Because I haven't posted in a week, and I guess because I wasn't sufficiently aggravated yesterday, I decided to fire up the 'ol web browser and check out how the Obama administration is spinning to its liberal base the president's nomination of Solictor General Elena Kagan to the Supreme Court. Naturally, then, I decided to check out what the "nonpartisan" Center for American Progress had to say. Sure enough -- and despite, or cynically, perhaps because of, Kagan's stated view that someone merely suspected of helping finance al Al Qaeda can be held indefinitely without trial -- there is a "Progressive Case For Elena Kagan" to be made, slavish devotion to executive power now a liberal virtue in the age of Obama.

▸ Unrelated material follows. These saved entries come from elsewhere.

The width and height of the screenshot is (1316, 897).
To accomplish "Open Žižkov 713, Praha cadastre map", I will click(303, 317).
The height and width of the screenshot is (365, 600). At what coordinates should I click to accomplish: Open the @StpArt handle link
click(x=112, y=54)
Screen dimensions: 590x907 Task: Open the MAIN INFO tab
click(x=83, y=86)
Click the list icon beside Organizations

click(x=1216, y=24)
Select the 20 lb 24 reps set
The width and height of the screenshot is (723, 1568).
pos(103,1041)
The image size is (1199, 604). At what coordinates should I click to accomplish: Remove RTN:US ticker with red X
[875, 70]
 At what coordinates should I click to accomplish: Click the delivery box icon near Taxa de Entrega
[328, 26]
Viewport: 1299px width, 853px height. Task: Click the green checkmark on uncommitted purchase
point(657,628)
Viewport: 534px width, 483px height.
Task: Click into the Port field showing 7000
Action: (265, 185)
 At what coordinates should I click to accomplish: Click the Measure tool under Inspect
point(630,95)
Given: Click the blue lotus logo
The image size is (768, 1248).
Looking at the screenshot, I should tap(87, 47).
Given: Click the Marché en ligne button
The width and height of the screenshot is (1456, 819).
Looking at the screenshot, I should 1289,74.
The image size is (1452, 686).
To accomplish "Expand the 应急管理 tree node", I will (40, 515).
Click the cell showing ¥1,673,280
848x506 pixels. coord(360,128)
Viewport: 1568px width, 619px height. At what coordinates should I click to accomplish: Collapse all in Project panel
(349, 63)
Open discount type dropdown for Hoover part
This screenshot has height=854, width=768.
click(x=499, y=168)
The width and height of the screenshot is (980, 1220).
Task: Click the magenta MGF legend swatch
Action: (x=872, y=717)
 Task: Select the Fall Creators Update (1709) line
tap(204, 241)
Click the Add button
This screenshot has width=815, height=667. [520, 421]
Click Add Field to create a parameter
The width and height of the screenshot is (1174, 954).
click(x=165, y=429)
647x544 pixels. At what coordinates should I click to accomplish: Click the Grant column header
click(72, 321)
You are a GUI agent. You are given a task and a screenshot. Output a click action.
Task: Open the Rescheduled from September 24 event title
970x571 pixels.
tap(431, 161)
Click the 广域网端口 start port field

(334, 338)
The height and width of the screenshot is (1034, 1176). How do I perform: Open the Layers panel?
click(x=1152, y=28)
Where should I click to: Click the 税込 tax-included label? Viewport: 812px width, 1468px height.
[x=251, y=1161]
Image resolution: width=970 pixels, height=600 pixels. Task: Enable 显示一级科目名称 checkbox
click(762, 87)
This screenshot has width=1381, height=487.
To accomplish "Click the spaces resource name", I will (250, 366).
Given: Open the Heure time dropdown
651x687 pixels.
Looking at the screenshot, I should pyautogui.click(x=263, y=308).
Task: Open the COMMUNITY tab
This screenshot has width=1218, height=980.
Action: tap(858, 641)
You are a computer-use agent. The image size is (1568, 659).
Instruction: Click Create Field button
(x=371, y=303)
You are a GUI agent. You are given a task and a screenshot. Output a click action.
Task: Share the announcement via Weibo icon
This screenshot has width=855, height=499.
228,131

The defense of Kagan, which is as thin as her record, begins by noting an open letter she signed opposing legislation from Sen. Lindsey Graham (R-SC) that would have stripped federal courts of their ability to review the cases of those imprisoned at Guantanamo Bay. But while welcome news, one signature does not outweigh Kagan's well documented support for presidential unilateralism, nor does it seem to have much angered Graham, who told me and other reporters last month that "I liked her answers on national security" when she was testifying during her solicitor general confirmation hearing.
Illustrating the complete subservience of the liberal establishment to the Democratic Party, the piece then argues that, in the testimony Graham liked so much, Kagan had merely "acknowledged that America may indefinitely detain a known terrorist" -- gee, when you put it so passively it almost seems like it's not the great moral outrage it was when that George W. guy was president -- "yet she was also very clear that such a detention could only occur after the detainee received 'substantial due process' from an 'independent judiciary' in a 'transparent' process."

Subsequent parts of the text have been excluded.